Tolerance to mutations in the foot-and-mouth disease virus integrin-binding RGD region is different in cultured cells and in vivo and depends on the capsid sequence context.

Abstract

Engineered RNAs carrying substitutions in the integrin receptor-binding Arg-Gly-Asp (RGD) region of foot-and-mouth disease virus (FMDV) were constructed (aa 141-147 of VP1 capsid protein) and their infectivity was assayed in cultured cells and suckling mice.

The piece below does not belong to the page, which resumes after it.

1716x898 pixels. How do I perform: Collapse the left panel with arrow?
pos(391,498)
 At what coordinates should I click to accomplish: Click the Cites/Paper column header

The effect of these changes was studied in the capsid proteins of two FMDVs, C-S8c1, which enters cells through integrins, and 213hs(-), a derivative highly adapted to cell culture whose ability to infect cells using the glycosaminoglycan heparan sulfate (HS) as receptor, acquired by multiple passage on BHK-21 cells, has been abolished. The capsid sequence context determined infectivity in cultured cells and directed the selection of additional replacements in structural proteins. Interestingly, a viral population derived from a C-S8c1/L144A mutant, carrying only three substitutions in the capsid, was able to expand tropism to wild-type (wt) and mutant (mt)glycosaminoglycan-deficient CHO cells. In contrast, the 213hs(-) capsid tolerated all substitutions analysed with no additional mutations, and the viruses recovered maintained the ability of the 213hs(-) parental virus to infect wt and mt CHO cells. Viruses derived from C-S8c1 with atypical RGD regions were virulent and transmissible for mice with no other changes in the capsid. Substitution of Asp143 for Ala in the C-S8c1 capsid eliminated infectivity in cultured cells and mice. Co-inoculation with a neutralizing monoclonal antibody directed against the type C FMDV RGD region abolished infectivity of C-S8c1 virus on suckling mice, suggesting that FMDV can infect mice using integrins. Sequence requirements imposed for viral entry in vitro and in vivo are discussed.